Beneath the surface of Brazil’s most weird and wonderful beach secret, nothing is quite as it seems.

This was once some of the most coveted coastline on the planet. Between the seventeenth and nineteenth centuries, the French, Dutch and Portuguese clashed, conquered and colonised the stretch of Brazil wedged between the mouth of the Amazon and the north-eastern shoulder of South America. Back then, blown across the Atlantic by the powerful north-east trade winds, it might take a ship just six weeks to reach these shores from Europe. There was the lure of gold, of course, and this was also prime land to harvest indigenous trees and cultivate plantations of sugar cane, cacao, tobacco, cotton and coffee.

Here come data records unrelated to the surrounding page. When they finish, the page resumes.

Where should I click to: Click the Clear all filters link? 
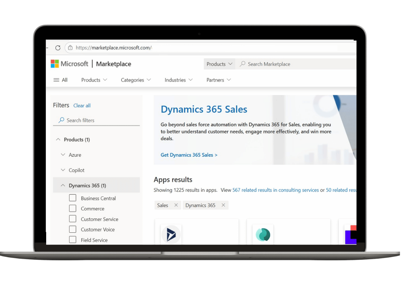(x=82, y=106)
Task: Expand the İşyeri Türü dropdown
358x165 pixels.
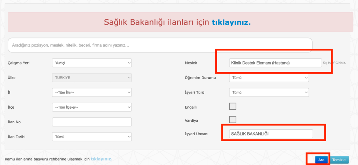Action: pos(269,92)
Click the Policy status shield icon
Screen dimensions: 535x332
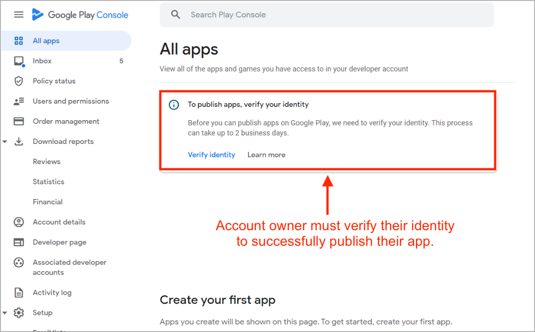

São Luis now feels like a forgotten place. Some residents seem to belong to another age, living on borrowed time, under the illusion that cotton and cane might still be king. Local fashion designer Rodrigo Raposo, whose gowns start from £1,500, speaks about dressing the high society of Maranhão state, wealthy ranching landowners and the debutante scene. It’s more Gone with the Wind than globalisation.

Sundays are slow. Every day is slow. Among the lattice of crumbling colonial buildings and cobbled streets you can hear children kicking a football and someone playing reggae music. A brass band made up of school kids trumpets past. Men doze in the shade of mango trees on stone benches brought by the Portuguese as ballast, the weight of which they were to exchange for gold. I drink a can of Guaraná Jesus, the local soda, and feel the salty breeze on my face.

Guaraná Jesus

Ah, the wind. Now that is something everyone talks about. In her lyrics, big-name samba singer, Alcione, whose roots are here, reminisces of her home state: “In this corner of the north/Where the winds blow strong/And there are a thousand beautiful things/Everything speaks to us of love.” She tells me the wind ‘dictates the rhythm of our daily lives’. In São Luis there are the soft lyrical sea breezes that come with being an island, as well as the blustery bros named after the final syllable of the months they blow the hardest: setembro, outubro, novembro, dezembro. The bros are not only strong but ‘all mixed up’, people here say, ‘when the wind comes from every direction and you can’t keep your dress down’.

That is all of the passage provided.